We also have around 40 miles (64 km) of off road paths, which are some of the best in the country, set amid spectacular scenery. If you're looking for exhilarating action, try one of the many off-road trails or mountain bike centres at locations such as Ae Forest, Mabie Forest, Dalbeattie and Galloway Forest Park.
The National Cycle Network
A network of safe and attractive places to cycle and walk throughout the UK. There are over 10,000 miles of signed routes putting 75% of the UK population within 2 miles of the Network. There are two existing routes of National Cycle Network in Dumfries and Galloway:
National Cycle Route 7 runs from Carlisle to Inverness. In Dumfries & Galloway it covers 114 miles, passing through the main communities of Gretna Green, Annan, Dumfries, Castle Douglas (Scotland's Food Town), Kirkcudbright (Scotland's Artists' Town), Gatehouse of Fleet, Newton Stewart and a variety of visitor attractions.
National Cycle Route 74 runs for 44 miles and connects Route 7 to South Lanarkshire along quiet roads adjacent to the A74(M) motorway. It links to the Southern Upland Way, Britain's first coast to coast long distance footpath.
A further National Cycle Route (Route 73) is proposed to link National Cycle Route 7 at Newton Stewart with the National Cycle Network in Northern Ireland via the ferry terminals at Stranraer / Cairnryan. The route will pass through Wigtown (Scotland's Book Town).
The National Byway
The National Byway is a signed network or rural lanes and roads, reaching into the heart of British Heritage. With sections already established in England, the National Byway is expanding into Scotland.
The Byway runs for 194 miles (312 km) in Dumfries & Galloway, in places sharing with the National Cycle Network and KM Trail, taking in attractive countryside, heritage sites and places of interests. The Byway passes through Langholm, Lockerbie, Ecclefechan, Annan, Dumfries, Moniaive, St John's Town of Dalry, Clatteringshaws and Newton Stewart, before following National Cycle Route 7 to the border with South Aryshire.
The KM Trail takes its name from the inventor of the pedal bicycle, Kirkpatrick Macmillan (1813 - 78).
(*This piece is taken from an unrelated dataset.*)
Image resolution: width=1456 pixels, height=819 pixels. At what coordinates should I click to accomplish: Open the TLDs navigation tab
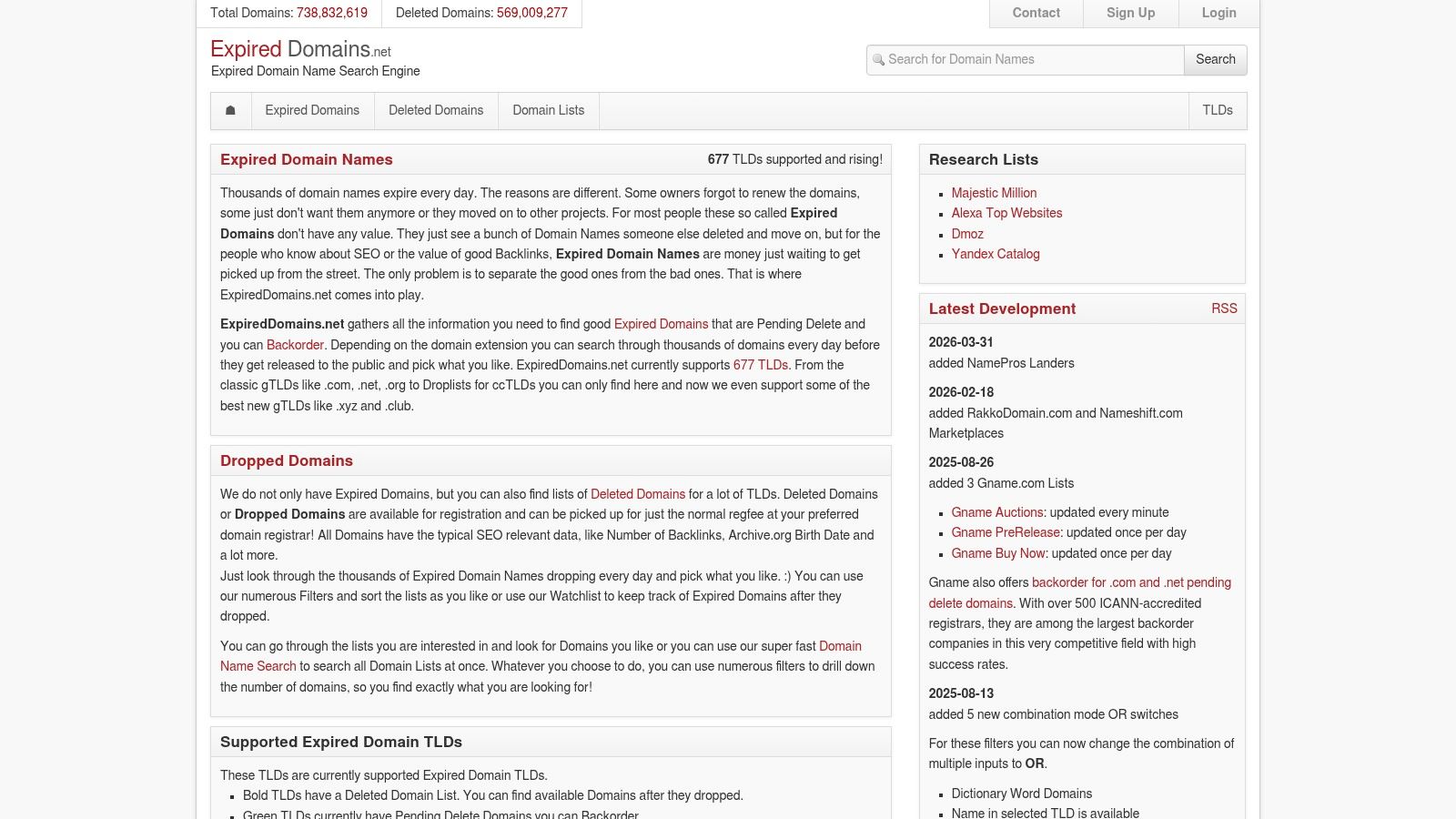1217,110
This route runs between Dumfries and Drumlanrig Castle and Country Park, home to the Museum of Cycling.
Constructed to commemorate the 150th anniversary of the pedal bicycle in 1990, the KM Trail passes through Keir Mill, the birthplace of the first bicycle. The Route takes cyclists by bridge over the River Nith, through Newbridge and along gently undulating roads to the settlements of Throughgate, Dunscore and Keir Mill.
Caledonian Cycle Route
The Caledonian runs between Locharbriggs and Dumfries Town Centre, through Heathhall, with links to Locharbriggs Primary School. Lochthorn Library and Dumfries Railway Station. It also provides route from Dumfries to the countryside surrounding Ae.
Local Cycle Route 10
Runs from the northern end of the Caledonain Cycleway on minor roads and forest roads to Beattock and Moffat creating a link between NCR7 Dumfries to NCR74 at Beattock.
Local Cycle Route 11
Is a circular route from Annan along the eastern side of the route a link has been created between NCR7 at Annan to NCR74 near Eaglesfield.
TC Glenkiln Loop
The circular route from Dumfries goes round Glenklin Reservoir and on route passes sculptures by Henry Moore, Sir Jacob Epstein and Auguste Rodin.
The low lying landscape of the Machars peninsula in Galloway is ideal for cycling. Four colour-coded signposted routes take cyclists around this attractive and varied area, which is rich in scenery, history, culture and wildlife.